First, A Story
Years ago I managed an ETL Team at Unisys. When I became manager, we had about 24 team members. The team grew to 40 members.
I was initially hired to build an SSIS framework to replace functionality built-in to a competing product. The maintenance cost for the competing product was $1,000,000USD per year, and the plan was to install the product at two sites for 10 years each. That’s $20,000,000USD if you’re playing along at home.
I wish I’d known this at the interview… but I digress…
I built the first version of the framework and shared it with the team. Most team members were experienced data engineers who had used more than one vendor’s product, and they immediately grasped the usefulness of the solution. The junior members of the team were being mentored by the more experienced members, so junior team members were quickly made aware of the benefits of the framework to a common problem taming enterprise data engineering.
There’s Always One…
There was this one guy who reverse-engineered the solution on his laptop. I could tell he was reverse-engineering the framework because he asked the occasional question about why the code was designed the way it was. You don’t think about these sorts of questions unless you are deep in the ones and zeroes and thinking about why things work the way that they do.
While this particular data engineer was engaged in his quest to comprehend the SSIS framework, he was most thorough. Later an architecture team organically grew from our shared team experiences. This team shepherded the framework (and still does).

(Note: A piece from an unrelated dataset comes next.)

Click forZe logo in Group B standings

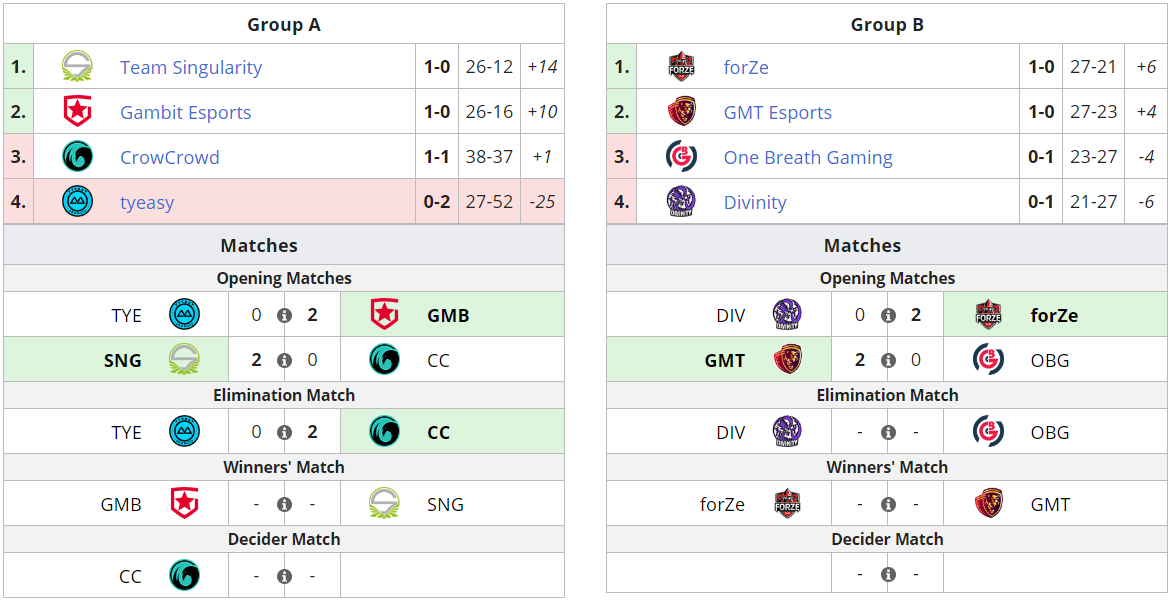pyautogui.click(x=681, y=67)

These were the days when deploying SSIS was… “handsy” (props to Mike Rogers).
This same reverse-engineering data engineer had previous experience – and passion – for automating deployments.
He automated a method for deploying SSIS projects.
And he used the SSIS framework as his deployment engine.
I did not consider using the framework to support deployment. And yet, here it was. The data engineer went on to automate a method for generating most of the metadata his solution required. He then created a Visual Studio plugin and labeled the button to execute said plugin using the Microsoft “smiley” icon:
This happened because the SSIS framework was (and is) designed to be an elegant solution.
I had a Blink moment when I first learned about personas. Oddly enough, I first saw personas during a presentation from the Microsoft SSIS Team. I cannot recall whether the presentation was public or not, it was back in my MVP days (I am no longer an MVP).
Something inside me recoiled. I may have physically shuddered. It was – as described in the book Blink by Malcolm Gladwell – an almost-instant “something is not right” reaction that I was unable to articulate. I now believe I know at least some of the reason for my reaction, and I welcome your thoughts, comments, and fisticuffs.
In itself, elegant software is thing that supports its users, but elegant software is designed to address an impersonal business problem as a first principle.
If you read that and recoiled – perhaps you had a blink moment – I get it. I’ll elaborate.
AI is Software
Over at our podcast, Data Driven, Frank La Vigne (LinkedIn)and I are honored to speak with many professionals working with AI, Machine Learning, and Data Engineering. AI is software. I can hear some of you thinking, “Well duh, Andy.” You are not wrong to think that.
One thing I occasionally bring up in interviews is: “Why would anyone want a machine to think like a person?” People and machines are different, I (data-) philosophize. Machines should “think” – if you want to call what machines do “thinking” – like machines, and people should think like people. The goal should be building (machine) software that facilitates and complements human thinking and effort. It turns out the most widely-used AI applications do that exact thing. They are accelerators that automate the automate-able, freeing human mental bandwidth for other things… hopefully more useful things; at least things more suited for humans to perform.
I abuse consider publication to be a license to spell and so I regularly invent words and phrases. I use the term machine-empathetic to describe an ability to sort tasks into two categories:
- Machine-friendly (machine-empathetic) – tasks best suited for machine automation
- Human-friendly (human-empathetic)- task best suited for performance by humans
I consider machine-friendly and human-friendly separate and distinct domains.
Applied to Software
I’ve never liked personas because – in my opinion – they muddy the waters between domains. Build the software to automate machine-automate-able stuff, to think like machines think. You don’t need to make up a persona. Making up a persona might lead a developer away from useful functionality in order to fit the software into a “persona-driven box” – thinking like a person – some place the software may not fit; or fit well.
I could be wrong. I’m certain I haven’t completely articulated what I mean, at least not yet.
As I stated earlier, I welcome your thoughts.